N26 è un istituto berlinese che nasce nel 2015 come banca diretta: una banca online senza filiali fisiche. È conosciuta come la “banca per smartphone”. Nel 2016 arriva la licenza bancaria completa dalla Banca Centrale Europea, quindi i clienti superano i 5 milioni in 24 Paesi dell’UE. I conti N26 sono coperti dal Fondo tedesco di tutela dei depositi per una somma sino ai 100.000 euro. Per chi è diventato cliente a partire dal 26 marzo del 2020, è disponibile il codice IBAN italiano.
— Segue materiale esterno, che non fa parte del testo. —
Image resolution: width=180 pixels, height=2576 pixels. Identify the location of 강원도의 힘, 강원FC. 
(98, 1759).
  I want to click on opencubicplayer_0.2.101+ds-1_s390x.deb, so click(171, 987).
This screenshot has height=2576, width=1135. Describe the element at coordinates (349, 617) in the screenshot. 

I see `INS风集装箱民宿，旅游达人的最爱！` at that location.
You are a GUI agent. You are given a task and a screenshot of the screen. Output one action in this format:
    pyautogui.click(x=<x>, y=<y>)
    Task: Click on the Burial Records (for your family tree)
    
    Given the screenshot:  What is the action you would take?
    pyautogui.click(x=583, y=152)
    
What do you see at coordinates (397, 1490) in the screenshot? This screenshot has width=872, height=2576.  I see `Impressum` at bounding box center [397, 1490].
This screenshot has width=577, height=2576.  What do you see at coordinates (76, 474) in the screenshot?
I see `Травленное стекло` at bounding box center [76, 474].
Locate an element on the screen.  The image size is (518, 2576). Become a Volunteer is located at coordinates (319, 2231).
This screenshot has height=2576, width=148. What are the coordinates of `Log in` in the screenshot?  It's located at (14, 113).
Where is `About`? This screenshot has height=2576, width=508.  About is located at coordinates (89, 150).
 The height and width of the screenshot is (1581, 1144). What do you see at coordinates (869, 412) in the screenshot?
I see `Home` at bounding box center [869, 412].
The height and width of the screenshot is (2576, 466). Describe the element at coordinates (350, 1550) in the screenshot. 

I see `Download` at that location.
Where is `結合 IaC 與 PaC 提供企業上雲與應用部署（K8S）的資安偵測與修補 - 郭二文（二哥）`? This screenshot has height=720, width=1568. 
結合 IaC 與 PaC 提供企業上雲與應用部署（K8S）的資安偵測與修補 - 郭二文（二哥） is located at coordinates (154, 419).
La gestione delle spese aziendali con N26
La banca tedesca mette a disposizione due tipi di carta-conto: N26 Business e N26 Business You. La prima soluzione è totalmente gratuita ed entrambi i conti dispongono di carta di pagamento, perciò si possono effettuare la maggior parte delle operazioni che questo strumento finanziario prevede, dai bonifici all’accredito di stipendio o pensione fino alla domiciliazione/pagamento delle utenze.

Uno degli aspetti sicuramente più interessanti del c/c N26 è la comodità e la praticità dell’app, con cui si possono ricevere in tempo reale notifiche push sulle operazioni e con cui è possibile effettuare movimenti di denaro tra amici grazie alla funzione Moneybeam. Dall’app, inoltre, si può scaricare l’estratto conto in formato CSV, per una gestione delle spese pratica e alla portata di smartphone. Interessanti sono pure le due sezioni finalizzate alla gestione patrimoniale, con un piano di risparmio e un frazionamento del conto negli spaces dedicati, così da destinare determinate somme a particolari spese.

Le carte di pagamento
La prepagata N26 è disponibile in due versioni. N26 Business è riservata alle partite IVA, una carta aziendale a tutti gli effetti ma più semplice da gestire rispetto ad altri prodotti sul mercato. Non ha costi di emissione. La carta N26 Business You prevede un canone mensile ma offre di più ed è associata a un servizio assicurativo dedicato. Inoltre, non sono previste commissioni sui prelievi in valuta diversa dall’euro. È una carta ricaricabile con IBAN particolarmente adatta per chi viaggia.

La carta-conto N26 Business è facile da ricaricare, basta effettuare un bonifico bancario, un trasferimento da un portafoglio virtuale, come Skrill o PayPal, oppure con i contanti, presso una qualunque filiale bancaria o tramite l’innovativo servizio Cash26. Con quest’ultimo sistema, si può richiedere o versare denaro tramite un esercizio commerciale convenzionato (si può scaricare la mappa dall’app). In ultimo, c’è un rimborso dello 0,1% relativo alle spese effettuate con la carta di pagamento. Il calcolo del cashback e il conseguente accredito del rimborso avvengono alla fine del trimestre.